After a successful launch, there should be a log output line that reads something to the effect of `View the Ray dashboard at localhost:8265` in which case open another browser tab for the Ray dashboard at <http://localhost:8265/>

Next we'll train an RLlib policy with the `CartPole-v0` environment, which is a relatively simple and quick example. For more details about this problem, see the tutorial [*Cartpole - Introduction to Reinforcement Learning (DQN - Deep Q-Learning)*](https://towardsdatascience.com/cartpole-introduction-to-reinforcement-learning-ed0eb5b58288) by [Greg Surma](https://twitter.com/GSurma).

In [11]:
config = ppo.DEFAULT_CONFIG.copy()
config["log_level"] = "WARN"

n_iter = 10
reward_history = []

agent = ppo.PPOTrainer(config, env="CartPole-v0")

for _ in range(n_iter):
    result = agent.train()
    print(result)

    max_reward = result["episode_reward_max"]
    reward_history.append(max_reward)

    file_name = agent.save("/tmp/ppo")
    print(f"\n{file_name}")

2020-03-26 15:11:39,770	INFO trainer.py:580 -- Current log_level is WARN. For more information, set 'log_level': 'INFO' / 'DEBUG' or use the -v and -vv flags.
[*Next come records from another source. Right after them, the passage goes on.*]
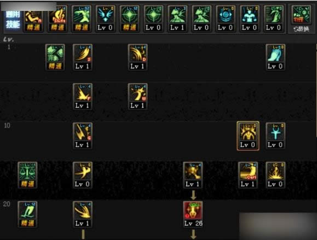
Task: Open the 通用技能 general skills tab
Action: 13,20
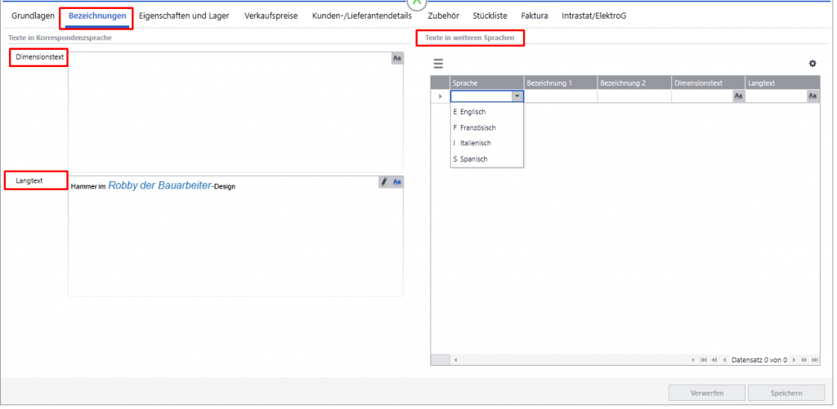Click the Aa icon in Dimensionstext box
This screenshot has height=409, width=837.
click(397, 58)
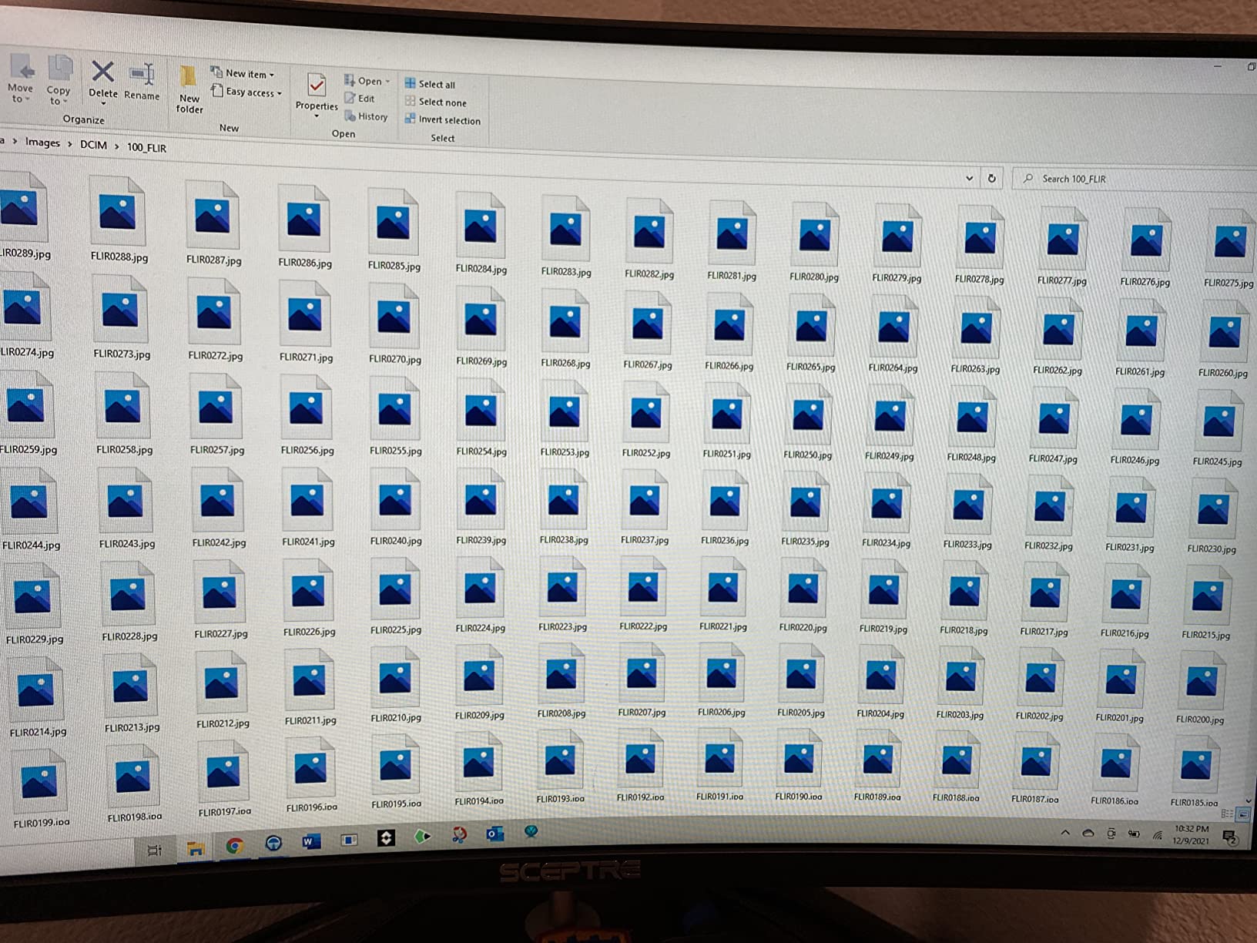Launch Microsoft Word from the taskbar
The image size is (1257, 943).
click(x=310, y=841)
ImportError: Could not import tensorflow

In [4]:
print(reward_history)

[75.0, 145.0, 200.0, 200.0, 200.0, 200.0, 200.0, 200.0, 200.0, 200.0]


The history of `max_reward` shows that this model `200` by the third iteration -- which is good, since the [*solution*](https://gym.openai.com/envs/CartPole-v0/) for `CartPole-v0` is to get an average reward of `195.0` over a hundred consecutive trials.

In [7]:
! rllib rollout \
    /tmp/ppo/checkpoint_10/checkpoint-10 \
    --config "{\"env\": \"CartPole-v0\"}" --run PPO \
    --steps 2000

2020-03-21 18:13:13,752	INFO resource_spec.py:212 -- Starting Ray with 4.15 GiB memory available for workers and up to 2.09 GiB for objects. You can adjust these settings with ray.init(memory=<bytes>, object_store_memory=<bytes>).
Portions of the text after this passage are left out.